Por Juan Laborda
O artigo de Juan Laborda, publicado por El Salto em 5 de março de 2025, analisa a decadência do Ocidente a partir de três eixos centrais: o papel destrutivo dos neoconservadores dos EUA, a submissão da Europa e a erosão das democracias ocidentais. O autor argumenta que a tentativa do Ocidente de impor sua hegemonia fracassou, resultando em Estados falidos, migrações em massa e um Sul Global ressentido.

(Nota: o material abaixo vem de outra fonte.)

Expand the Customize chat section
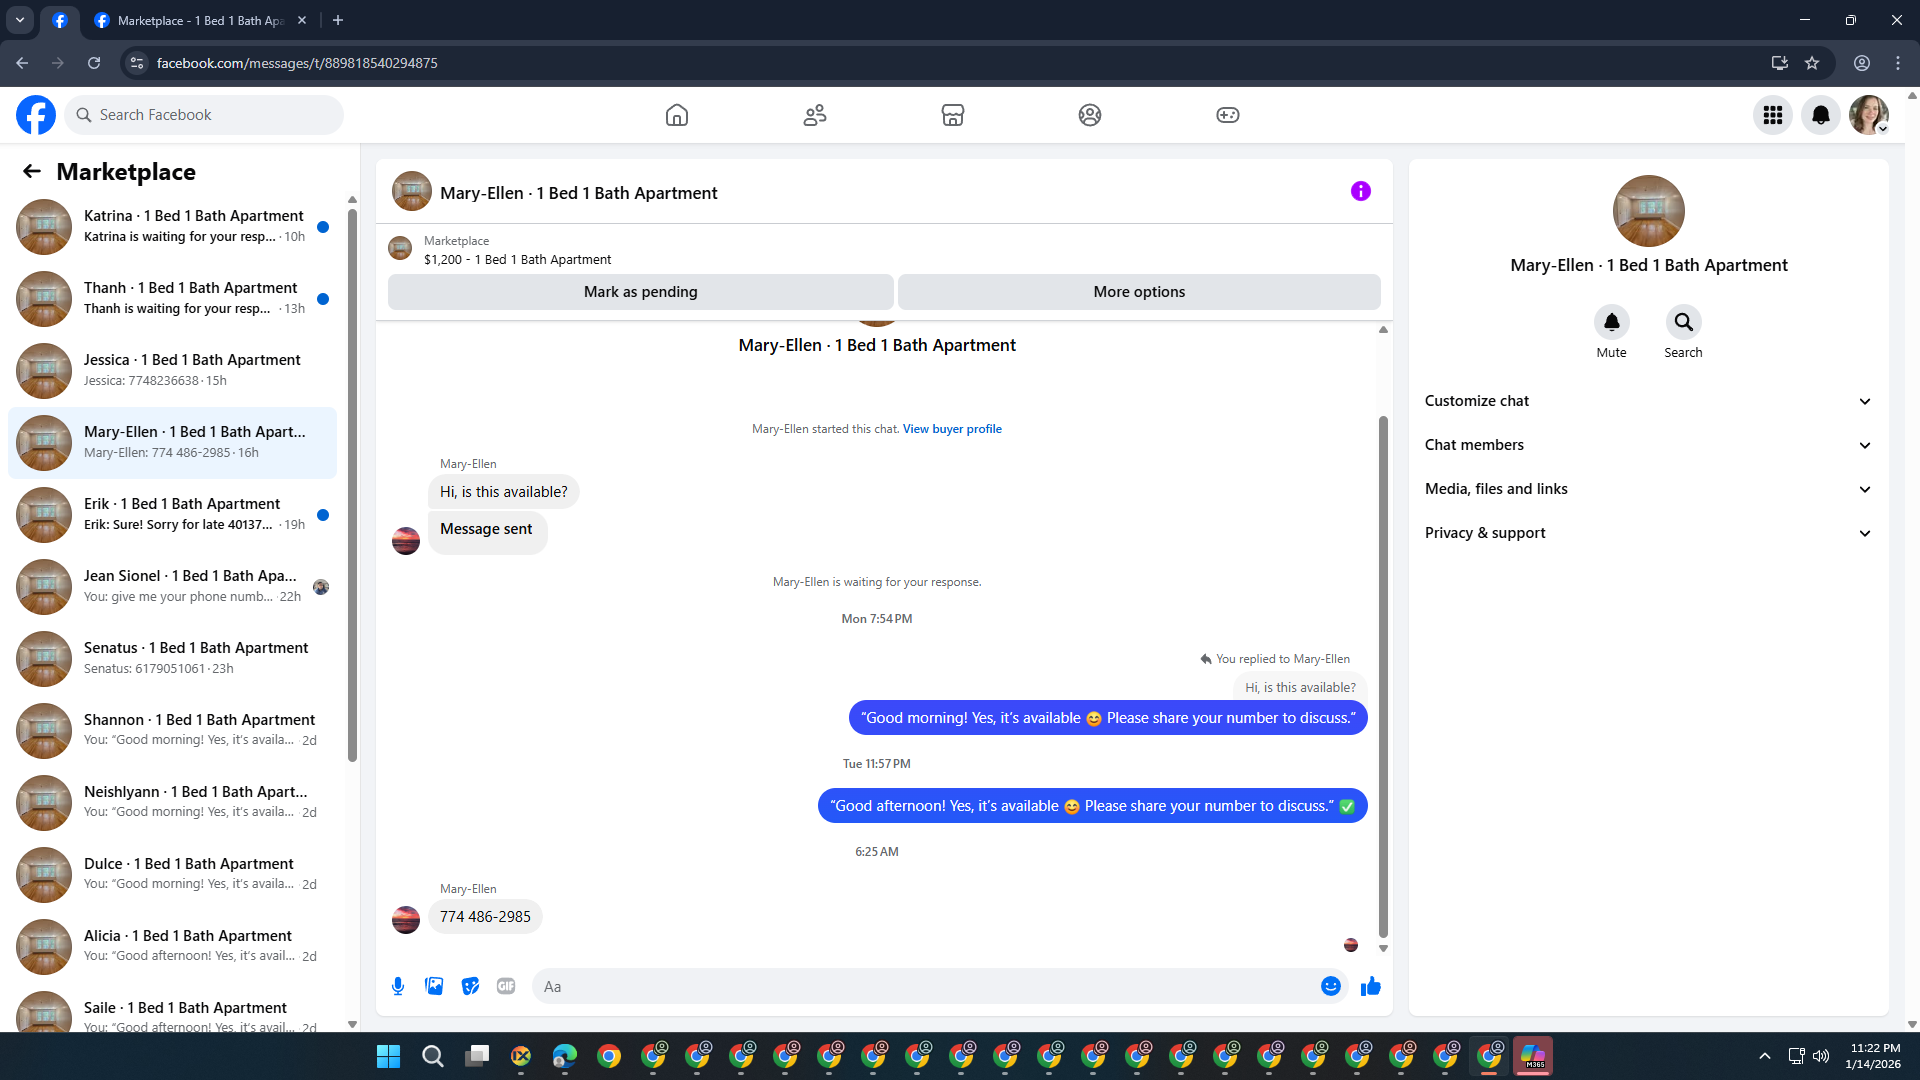 click(1648, 401)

Laborda baseia-se na obra A Derrota do Ocidente, de Emmanuel Todd, para demonstrar como os neoconservadores americanos instrumentalizam a democracia para justificar guerras e manter a supremacia unipolar dos EUA. O autor critica a estratégia expansionista da OTAN, que, ao invés de buscar um equilíbrio de poder, alienou Moscou e impulsionou a formação de um bloco antiocidental liderado pela China e pela Rússia.
O segundo eixo explora a incapacidade da Europa de assumir um papel protagonista em um mundo multipolar. Após a crise de 2008, a União Europeia teve a chance de se aproximar do BRICS, mas escolheu seguir as diretrizes dos EUA, aumentando as sanções contra a Rússia e se envolvendo em conflitos desnecessários. A expansão do BRICS em 2024 evidencia essa mudança global, enquanto a Europa se enfraquece ao insistir em uma política de confronto com a China e a Rússia.
O terceiro ponto aborda a degradação das democracias ocidentais, utilizando o conceito de "totalitarismo invertido" de Sheldon Wolin. Laborda critica como as elites econômicas capturaram os governos, transformando a democracia em uma fachada para a imposição de políticas neoliberais que beneficiam o 1% mais rico. Exemplo disso são os cortes em serviços públicos e o aumento dos gastos militares, enquanto a população enfrenta desemprego e precarização.
Laborda sugere que a única forma de o Ocidente se reerguer é resgatar seus princípios democráticos originais e buscar cooperação internacional, como fez Franklin D. Roosevelt com o New Deal. No entanto, ele se mostra cético quanto à capacidade de lideranças atuais para concretizar essa mudança. Caso a Europa continue subordinada a Washington, seu futuro será decidido entre China, EUA e Rússia, enquanto seus cidadãos clamam por um renascimento que ainda não se materializou.